Start of PROVIDED PASSAGE
SACRAMENTO, Calif. - About 150 farmworkers' families and their advocates plan to rally tomorrow in front of the California state PEA office in Sacramento. The groups are concerned with the toxicity of pesticides applied near schools, and say they've been waiting for the Department of Pesticide Regulation to act after it held community meetings on several proposals last year.

Angel Garcia, a community organizer with El Quinto Sol de America in Tulare County, said kids should be protected from pesticides that are in both the restricted and non-restricted categories.

"The main 'ask' at the state level is to create a one-mile buffer zone around schools when children or families, or school-sponsored activity is happening," he said.

He said current regulations vary from county to county. Some have a quarter of a mile protection zone, but only for certain pesticides. Some have systems to notify schools and parents when spraying will occur, while others do not.
End of PROVIDED PASSAGE
Start of DATA UNDER STUDY
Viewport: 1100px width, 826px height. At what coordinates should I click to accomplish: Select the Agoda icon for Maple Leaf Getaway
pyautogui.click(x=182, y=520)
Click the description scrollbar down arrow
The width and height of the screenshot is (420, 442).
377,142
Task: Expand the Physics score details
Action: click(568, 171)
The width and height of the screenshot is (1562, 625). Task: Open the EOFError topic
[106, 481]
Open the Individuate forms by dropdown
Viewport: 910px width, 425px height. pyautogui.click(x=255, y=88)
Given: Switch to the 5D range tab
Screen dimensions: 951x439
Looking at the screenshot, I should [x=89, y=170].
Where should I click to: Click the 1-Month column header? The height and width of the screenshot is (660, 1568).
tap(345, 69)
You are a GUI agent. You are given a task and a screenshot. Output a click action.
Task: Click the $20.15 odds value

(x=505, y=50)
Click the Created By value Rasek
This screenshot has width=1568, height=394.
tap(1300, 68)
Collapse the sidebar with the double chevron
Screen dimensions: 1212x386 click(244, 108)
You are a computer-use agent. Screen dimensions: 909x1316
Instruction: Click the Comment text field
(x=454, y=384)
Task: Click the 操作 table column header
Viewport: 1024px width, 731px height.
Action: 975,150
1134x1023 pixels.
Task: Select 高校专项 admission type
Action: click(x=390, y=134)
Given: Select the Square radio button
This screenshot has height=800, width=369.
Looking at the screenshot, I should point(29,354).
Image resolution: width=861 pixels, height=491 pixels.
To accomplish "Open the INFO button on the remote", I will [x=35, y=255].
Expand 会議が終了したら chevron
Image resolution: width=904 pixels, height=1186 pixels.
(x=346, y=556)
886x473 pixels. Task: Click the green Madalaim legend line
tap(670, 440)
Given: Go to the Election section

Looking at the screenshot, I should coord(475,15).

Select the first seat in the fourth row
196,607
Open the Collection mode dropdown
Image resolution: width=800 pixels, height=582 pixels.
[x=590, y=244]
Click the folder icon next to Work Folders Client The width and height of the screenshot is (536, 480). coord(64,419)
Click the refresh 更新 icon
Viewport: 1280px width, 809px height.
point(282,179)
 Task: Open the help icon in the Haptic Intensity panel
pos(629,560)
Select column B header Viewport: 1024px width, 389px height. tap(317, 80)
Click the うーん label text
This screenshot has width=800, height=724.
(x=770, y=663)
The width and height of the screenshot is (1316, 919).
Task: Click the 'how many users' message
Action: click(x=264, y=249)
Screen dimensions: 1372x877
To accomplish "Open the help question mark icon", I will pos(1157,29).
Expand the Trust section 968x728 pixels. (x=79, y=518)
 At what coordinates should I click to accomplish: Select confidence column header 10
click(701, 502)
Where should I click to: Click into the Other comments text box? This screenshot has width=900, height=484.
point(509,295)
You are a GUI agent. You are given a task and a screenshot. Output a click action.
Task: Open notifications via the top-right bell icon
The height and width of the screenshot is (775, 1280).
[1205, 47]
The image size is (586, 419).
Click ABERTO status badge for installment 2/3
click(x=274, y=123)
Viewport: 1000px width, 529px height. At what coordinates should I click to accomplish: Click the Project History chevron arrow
End of DATA UNDER STUDY
◆ QUESTIONS
(a) In the article on pesticides near schools, how wide a buffer zone around schools is the main state-level "ask"?
(b) From the article on pesticides near schools, retype the part that opens with the words "SACRAMENTO, Calif. - About" and closes with "proposals last year.".
The records have no connection to the text.

◆ ANSWER SET
(a) A one-mile buffer zone.

(b)
SACRAMENTO, Calif. - About 150 farmworkers' families and their advocates plan to rally tomorrow in front of the California state PEA office in Sacramento. The groups are concerned with the toxicity of pesticides applied near schools, and say they've been waiting for the Department of Pesticide Regulation to act after it held community meetings on several proposals last year.